Thursday, July 19, 2012

George Zimmerman and God's Plan: American Civil Religion Walking, Talking, Shooting



All day, I've been trying to put my finger on what appalls me most about George Zimmerman's statement that "it was all God's plan" for him to shoot Trayvon Martin, and to second-guess or judge that plan, because, well, who crosses God?  Pressed by Sean Hannity to speak to Martin's parents and the American public about what he did and why he did it, Zimmerman went on to say, 

I do wish that there was something, anything that I could have done that wouldn't have put me in the position where I had to take his life. 

God's plan.  Not to be second-guessed or judged.  A plan that put him into a position where he "had" to take the life of Trayvon Martin.

As I say, I keep asking myself why these observations particularly disgust me, and this is the closest I can get to understanding: with an unreflectivity that borders on the pathological, Zimmerman assumes that where he walks, God walks.  George Zimmerman steps in the footsteps of God and "God's plan."

And it was the misfortune of a 17-year old boy going about his business, a member of a stigmatized racial minority, to cross the path of George Zimmerman and of "God's plan" on the fateful night on which Zimmerman shot Martin to death.  There was just nothing that George Zimmerman could have done to stop the unfolding of "God's plan," which demanded that he "had to take" Martin's life.

What appalls me about this line of "thought" is that it epitomizes the lazy, self-absorbed, arrogant entitlement with which many Americans approach questions about God.  And about American identity and the American role in the universe.  And about the "plan" by which God places some of us in charge and others in servile positions--to the extent of placing some of us at the mercy of others wielding guns because it's "God's plan" for those others to have the guns by which they end of the lives of unfortunate ones.

Zimmerman's response suggests to me, frankly, that he has never much thought about anything at all.  And that he has never been in a position to question his own entitlement much at all.

That he unreflectively assumes that God is on his side and he represents God.  Because he's George Zimmerman.

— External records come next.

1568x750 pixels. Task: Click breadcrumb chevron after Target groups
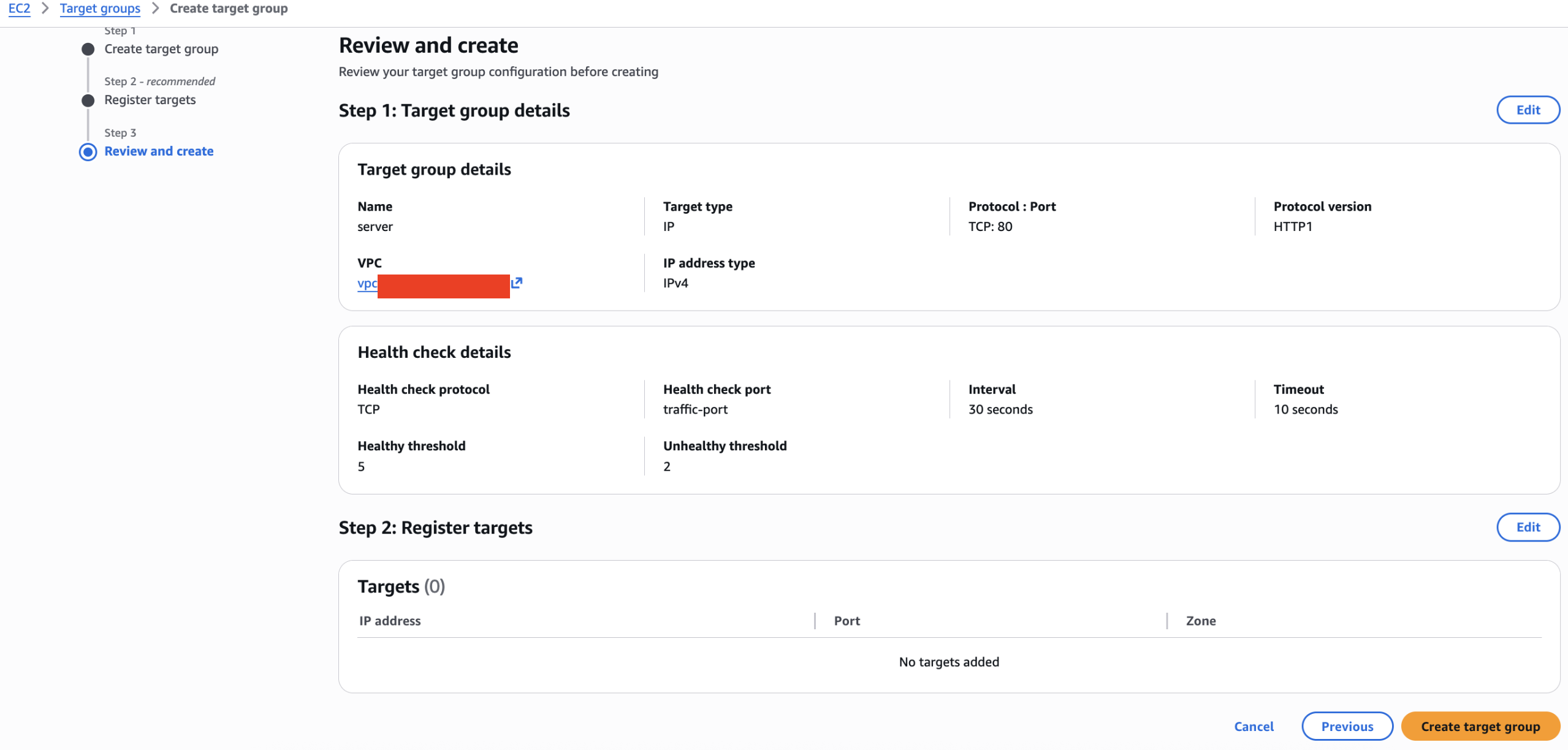click(x=155, y=9)
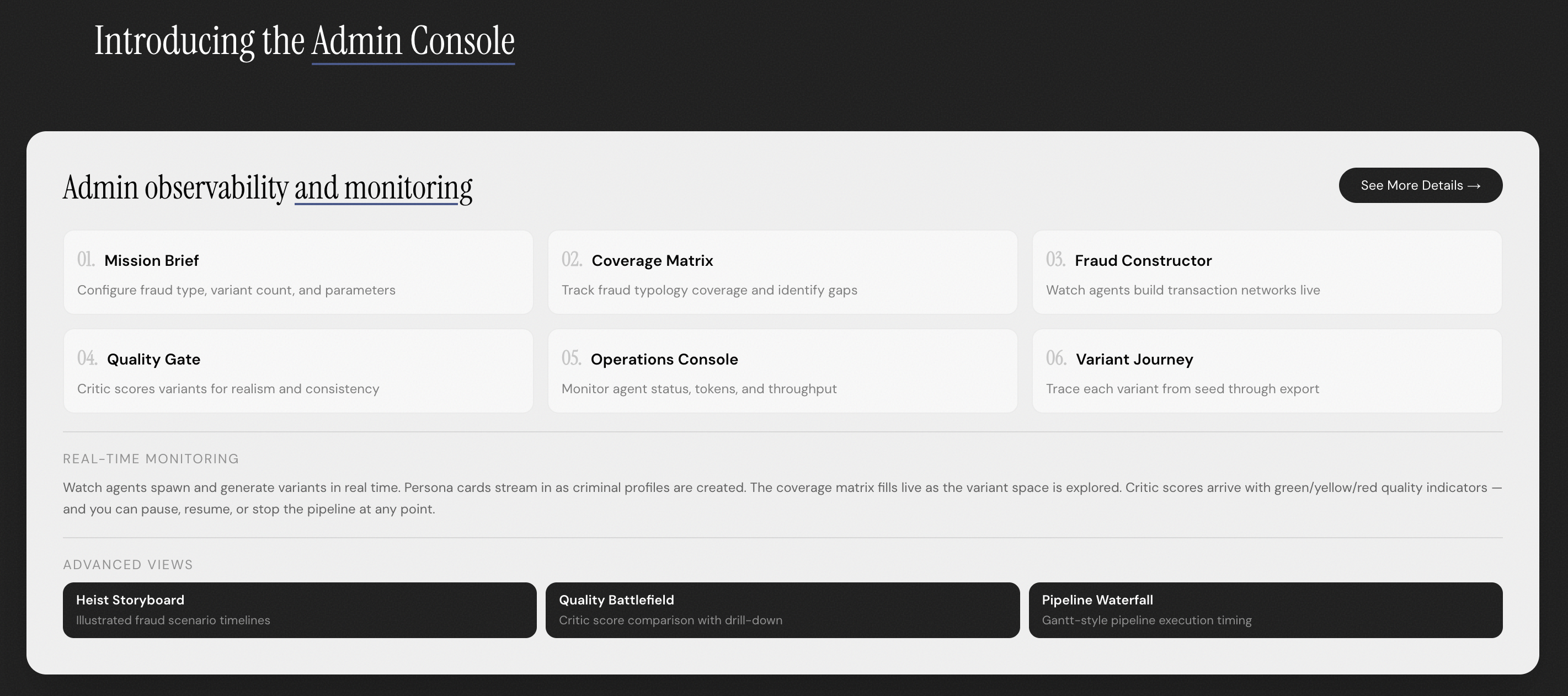The image size is (1568, 696).
Task: Open the Heist Storyboard advanced view
Action: click(x=300, y=610)
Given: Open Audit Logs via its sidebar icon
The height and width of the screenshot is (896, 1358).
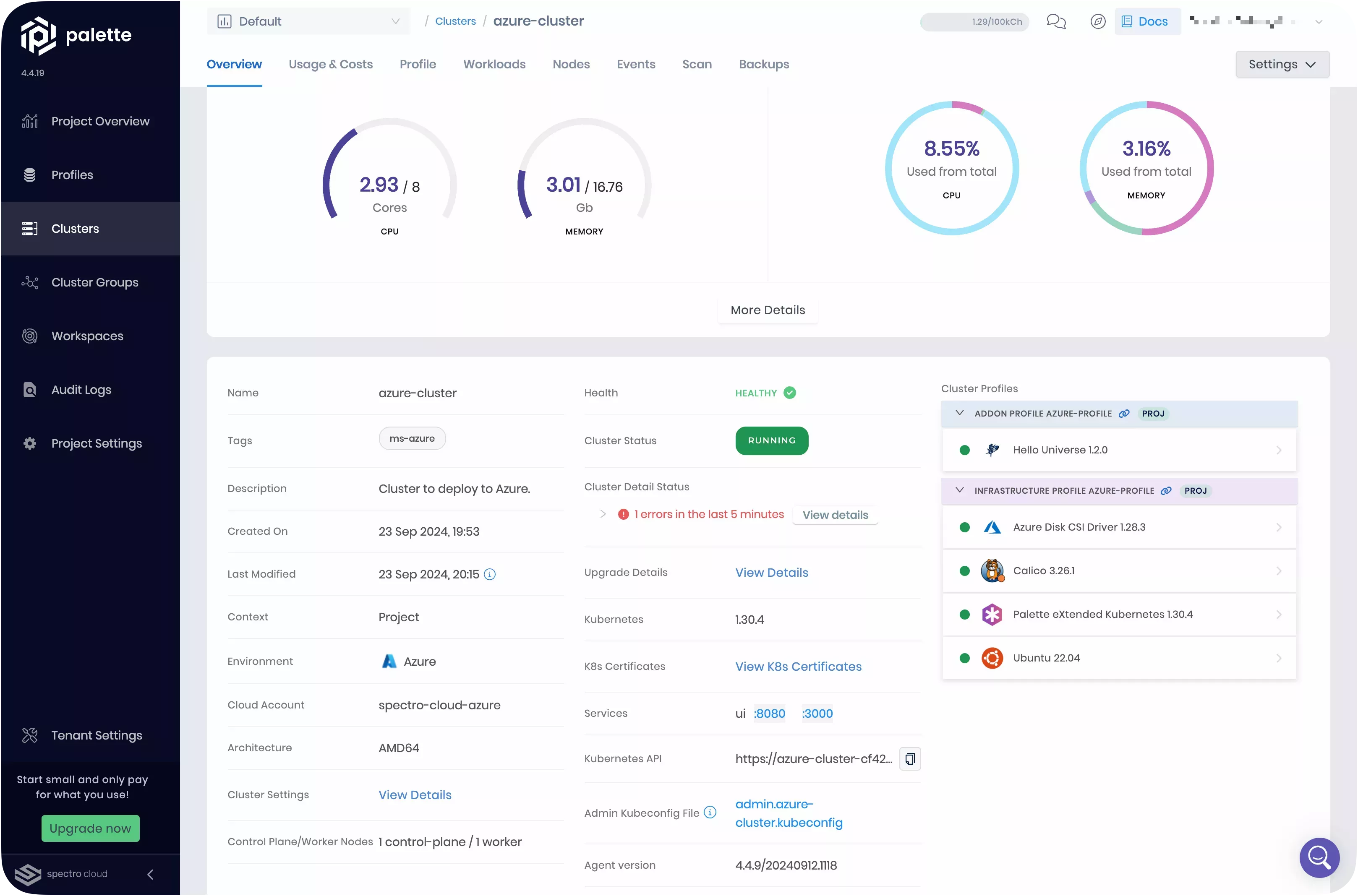Looking at the screenshot, I should (30, 389).
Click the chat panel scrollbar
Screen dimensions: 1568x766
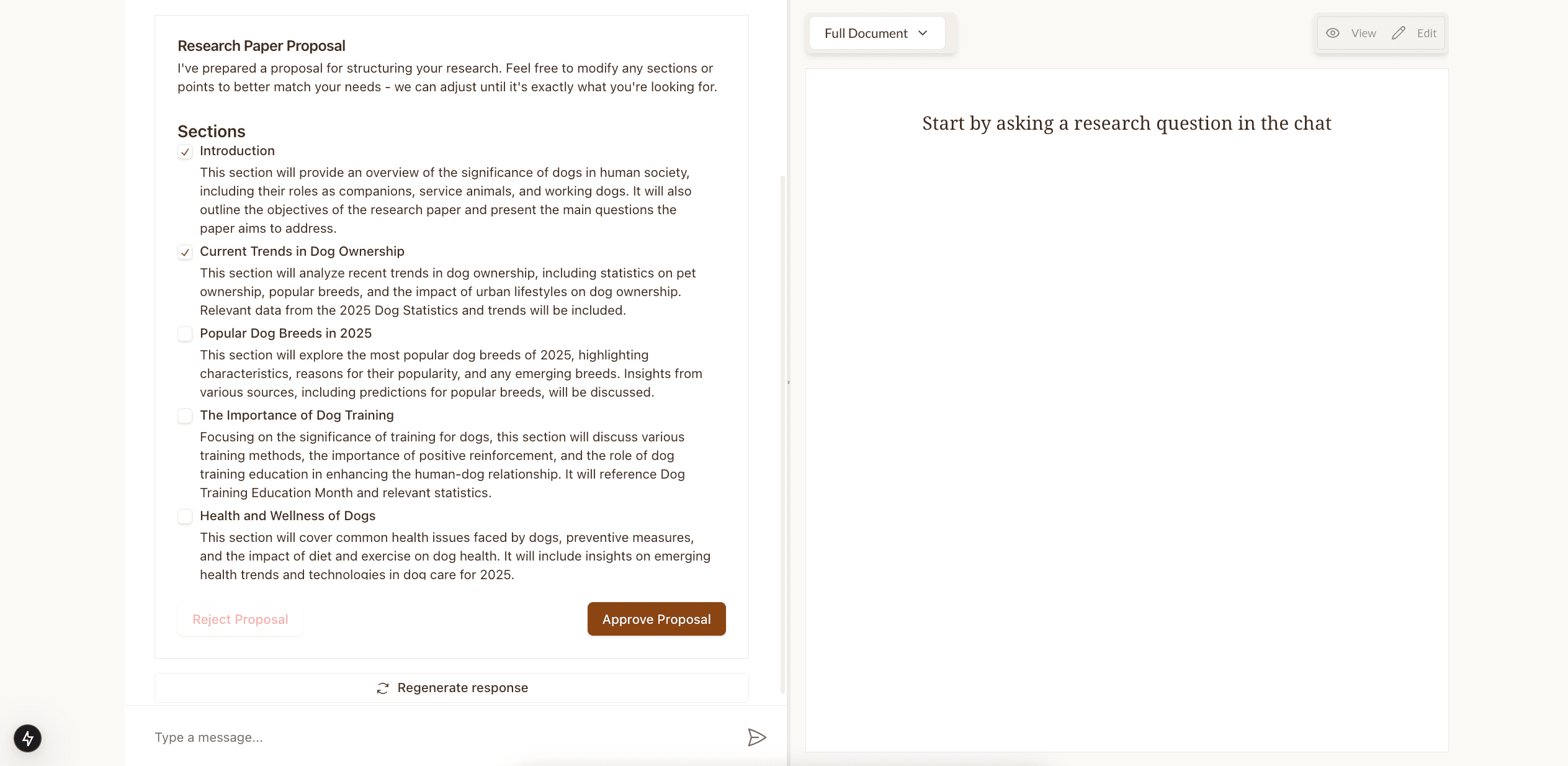coord(784,372)
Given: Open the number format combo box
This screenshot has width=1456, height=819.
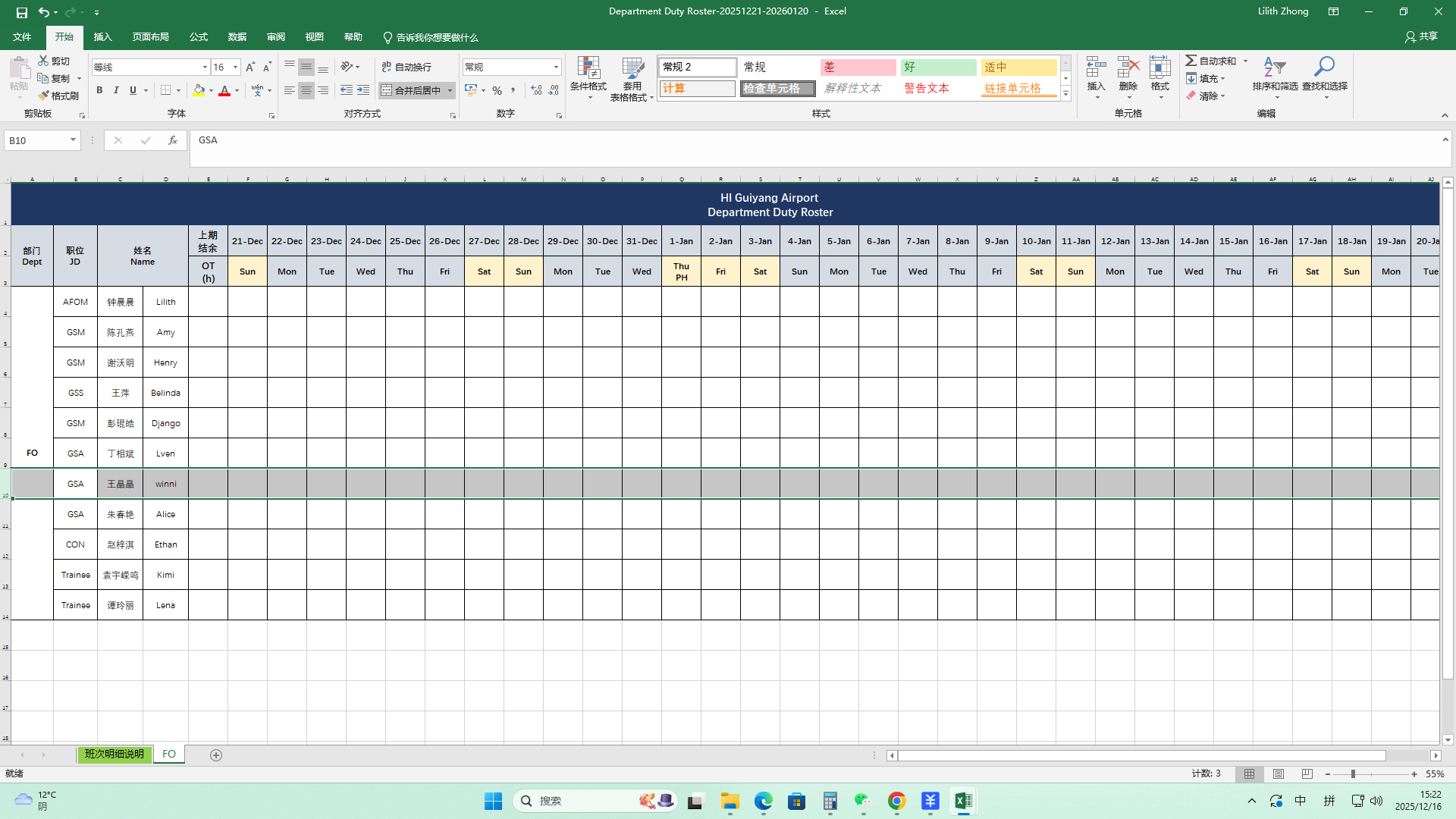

And because the young man he shot was an African-American teen.

Zimmerman has sociopathically apotheosized his behavior on the night of Martin's shooting to the extent that he now states that he wishes there might have been "something, anything" he could have done that night so that "God's plan" wouldn't have demanded that he "had to take" the life of Trayvon Martin.  

But the tape recording of his conversation with the Sanford, Florida, police department on the night he shot Martin indicates that the following exchange occurred:  

Dispatcher: Are you following him? 
Zimmerman: Yeah 
Dispatcher: Ok, we don't need you to do that. 
Zimmerman: Ok

The tape also clearly indicates that Zimmerman was running and was out of breath.  This exchange occurs after he had identified Trayvon Martin as black and had characterized him as an "asshole."  Though he had never met the young man.

As Eric Marapodi points out in the CNN article to which I link at the head of this posting, George Zimmerman comes from a Catholic family conspicuous for its piety.  He was an altar boy as a youth.  

Zimmerman grew up receiving Catholic catechetical instruction and listening to Catholic homilies on a routine parish.  And, somehow, all of that religious training and liturgical activity has translated into a message that he is part of "God's plan," and that God's plan can require him to shoot an unarmed African-American teen in an act of self-appointed vigilantism that the police authorities whom he's called to report his concerns specifically instruct him to avoid.

For me as a Catholic, and quite specifically as a Catholic theologian, the unanswered question of this little story is how a solid Catholic upbringing that involves catechesis, routine Mass attendance, and serving at the altar can result in the astonishingly arrogant, astonishingly entitled and self-serving, and  lamentably unintelligent analysis of his involvement in the killing of an innocent unarmed teen that George Zimmerman offered the American public last evening.  If George Zimmerman represents what's happening with the catechetical formation of American Catholics at this point in history, then whatever that is appears to be woefully inadequate and seriously off-track.